Those with power retro-actively construct it as they erect structures in their own names. The perfecting of concrete as a building material by the Romans allowed physical manifestations of imperial power to proliferate rapidly across the Mediterranean Empire. This legacy of heroic architecture, phallic warrior monuments, and patriarchal power flows from the ancients and into the governments that followed and drew influence from them, down into our contemporary existence. Echoes can be heard in conversations around Confederate war monuments built in the name of their “Lost Cause”— a retroactive attempt to both mythologize and concretize a false narrative of history and to silence dissenting voices.

In Counterweight, Sera Boeno, Cevahir Özdoǧ‎an, and Noa Heyne explore the historical power invested in concrete and draw connections to the architectural and sociological conditions of their birthplaces, Turkey and Israel. Understanding the material as inherently gendered, the artists construct works that question the relationship between history, monumentality, power, and the feminine experience. If concrete has often functioned as a vehicle through which power itself is cemented, how can its power be appropriated by the feminine?

Curated by Emilia Duno, Joshua Gamma, & Hayden Right. Summer 2018

Sera Boeno,  Kelimeler Kıyafetsiz (: Words Naked/Are Not Enough),  2016–ongoing. Cement, charcoal, pigment. Each slab ~70 x 35 cm.  Photos by Michael Bussell (unless otherwise noted).

Sera Boeno, Kelimeler Kıyafetsiz (: Words Naked/Are Not Enough), 2016–ongoing. Cement, charcoal, pigment. Each slab ~70 x 35 cm. Photos by Michael Bussell (unless otherwise noted).

Noa Heyne,  Entropia,  2017. Video installation with concrete slabs. 16:9 format, 5:13 min.

Noa Heyne, Entropia, 2017. Video installation with concrete slabs. 16:9 format, 5:13 min.

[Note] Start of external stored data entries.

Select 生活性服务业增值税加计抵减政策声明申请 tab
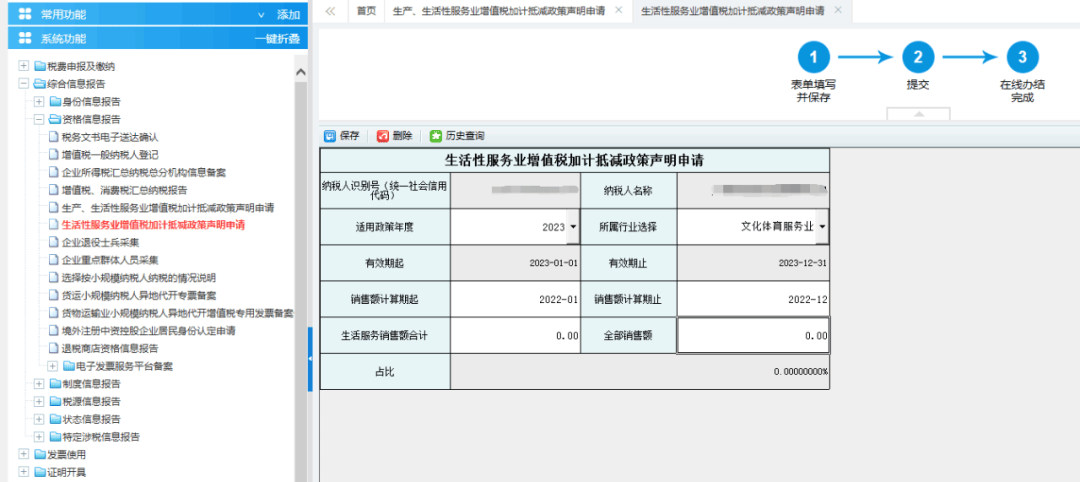This screenshot has height=482, width=1080. [732, 11]
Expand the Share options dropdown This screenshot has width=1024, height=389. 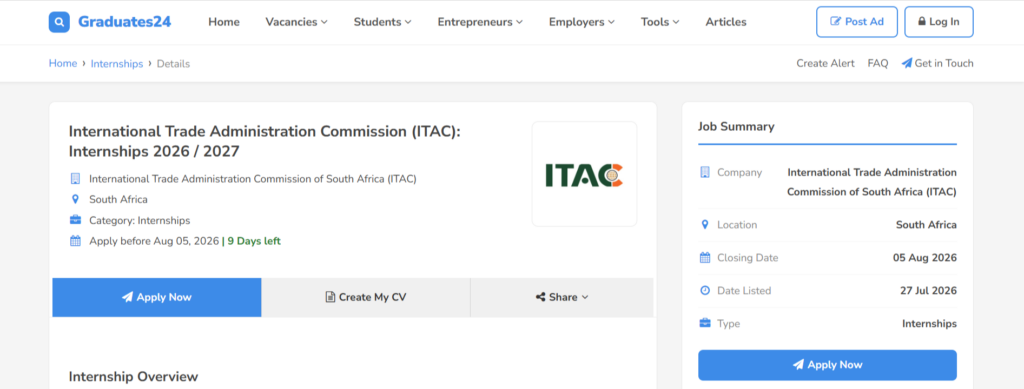click(562, 297)
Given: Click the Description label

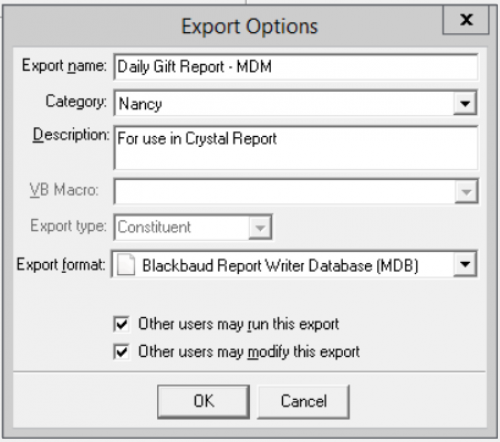Looking at the screenshot, I should pos(71,136).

Noa Heyne’s work in Counterweight, Entropia, is an homage to this latent tensile quality of concrete structure. The piece is nested in the dank basement below The Menial Collection and can only be viewed from the top of the steep, narrow stairs. The initially sound concrete surface below — numbered and systematized for an unclear purpose — undulates in a clumsy dance with an animated organic Entity whose rationale is also never revealed. The Being is whale-like smooth — an awkward Leviathan from just under the surface, reminding us of the presence of the colossal agents which threaten the physical stability of society.

Noa Heyne,  Reenter the Night,  2015. Concrete, tree bark, rebar, and Plexiglass (1 of 3). Dimensions variable.

Noa Heyne, Reenter the Night, 2015. Concrete, tree bark, rebar, and Plexiglass (1 of 3). Dimensions variable.

 

Sera Boeno’s objects exist in a similarly razor-edged reality. Her work Proposal For A Monument for Neriman (Penelope) looks at James E. Young’s theory of the countermonument, and explores manners in which the personal, ephemeral and affective can work to construct a non-violent monument. Proposal erects a compact grid of needles that are directly inserted into the bricks above the hearth and threaded with thin black, hairlike string, in honor of her grandmother, Neriman —but as she insists, this is not the monument. Like much of Boeno’s work, it functions as an experiment — a small part of a larger question complicating the monument, its power and place.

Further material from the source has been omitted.